**QUOTED PASSAGE**
This driver is proposing to expose a coherent memory region associated
with the device, composed as a PCI BAR, largely to bring it into the
vfio device model.  Access to that memory region is still pass-through.
This is essentially behavior that we also enable though mdev drivers
like kvmgt (modulo the coherent aspect).

I assume the above driver understands how to access and make use of
this coherent memory whether running bare-metal or virtualized, so
potentially we have some understanding of how it's used by the driver,
which can't be said for all devices used with vfio.  I'm therefore not
sure how we can suddenly decide to impose a mainline driver requirement
for exposing a device to userspace.  Thanks,

Alex

Re: [PATCH v7 1/1] vfio/nvgpu: Add vfio pci variant module for grace hopper

[Jason Gunthorpe]

On Thu, Aug 31, 2023 at 12:21:50PM -0600, Alex Williamson wrote:

> I assume the above driver understands how to access and make use of
> this coherent memory whether running bare-metal or virtualized, so
> potentially we have some understanding of how it's used by the driver,
> which can't be said for all devices used with vfio.  I'm therefore not
> sure how we can suddenly decide to impose a mainline driver requirement
> for exposing a device to userspace.  Thanks,

Yeah, I was comfortable with removing the old powernv VFIO stuff based
on the combined logic that the platform was dead, powernv has weird
arch entanglements and there was no open source driver anyhow so
maintaining the mess past the vendor lifetime was looking bad. This
has none of those issues.

I think the threshold here should be the maintainability of the kernel
and its associated open ecosystem. An open source qemu, and a open
source VM kernel driver is a pretty good situation to sustain this
driver. In particular if Alex&co think the qemu side should not
advance then this should not be merged.

**SUPPLIED MATERIAL**
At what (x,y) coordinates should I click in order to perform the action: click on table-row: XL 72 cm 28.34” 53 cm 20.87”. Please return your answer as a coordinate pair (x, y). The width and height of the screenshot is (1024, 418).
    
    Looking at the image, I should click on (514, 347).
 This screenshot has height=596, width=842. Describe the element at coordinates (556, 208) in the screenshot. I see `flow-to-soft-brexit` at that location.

**REQUIREMENT**
Pick up the mailing-list thread on the vfio/nvgpu patch after its last sentence and continue it.

**RESPONSE FOR THIS EXERCISE**
For comparison, I'm much more unhappy about VFIO_UPDATE_VADDR from a
maintainability perspective than I am about this. There was a half
hearted effort to get the userspace side in qemu and now we are now
stuck with an ugly kernel side mess with no open source userspace so
we can't even test. :\ Considering the vigorous objections when I
tried to remove it I assume a cloud operator is running it with a
proprietary userspace.

Certainly I would strongly support removing kernel side parts if the
qemu side doesn't get merged within a year or something like that.

Jason

Re: [PATCH v7 1/1] vfio/nvgpu: Add vfio pci variant module for grace hopper

[Jason Gunthorpe]

On Thu, Aug 31, 2023 at 12:21:50PM -0600, Alex Williamson wrote:

> I assume the above driver understands how to access and make use of
> this coherent memory whether running bare-metal or virtualized, so
> potentially we have some understanding of how it's used by the driver,
> which can't be said for all devices used with vfio.  I'm therefore not
> sure how we can suddenly decide to impose a mainline driver requirement
> for exposing a device to userspace.  Thanks,

Yeah, I was comfortable with removing the old powernv VFIO stuff based
on the combined logic that the platform was dead, powernv has weird
arch entanglements and there was no open source driver anyhow so
maintaining the mess past the vendor lifetime was looking bad. This
has none of those issues.

I think the threshold here should be the maintainability of the kernel
and its associated open ecosystem. An open source qemu, and a open
source VM kernel driver is a pretty good situation to sustain this
driver. In particular if Alex&co think the qemu side should not
advance then this should not be merged.

For comparison, I'm much more unhappy about VFIO_UPDATE_VADDR from a
maintainability perspective than I am about this. There was a half
hearted effort to get the userspace side in qemu and now we are now
stuck with an ugly kernel side mess with no open source userspace so
we can't even test. :\ Considering the vigorous objections when I
tried to remove it I assume a cloud operator is running it with a
proprietary userspace.

Certainly I would strongly support removing kernel side parts if the
qemu side doesn't get merged within a year or something like that.

Jason

Re: [PATCH v7 1/1] vfio/nvgpu: Add vfio pci variant module for grace hopper

[Christoph Hellwig]

On Thu, Aug 31, 2023 at 12:21:50PM -0600, Alex Williamson wrote:
> There's really never a guarantee that the thing we're exposing via the
> vfio uAPI has mainline drivers, for example we don't consult the
> nouveau device table before we expose an NVIDIA GPU to a Windows guest
> running proprietary device drivers.

As I said in my initial mail there's a huge different between a simple
passthrough like vfio-pci that doesn't care about the actual device,
and a driver like this one that is completely device specific.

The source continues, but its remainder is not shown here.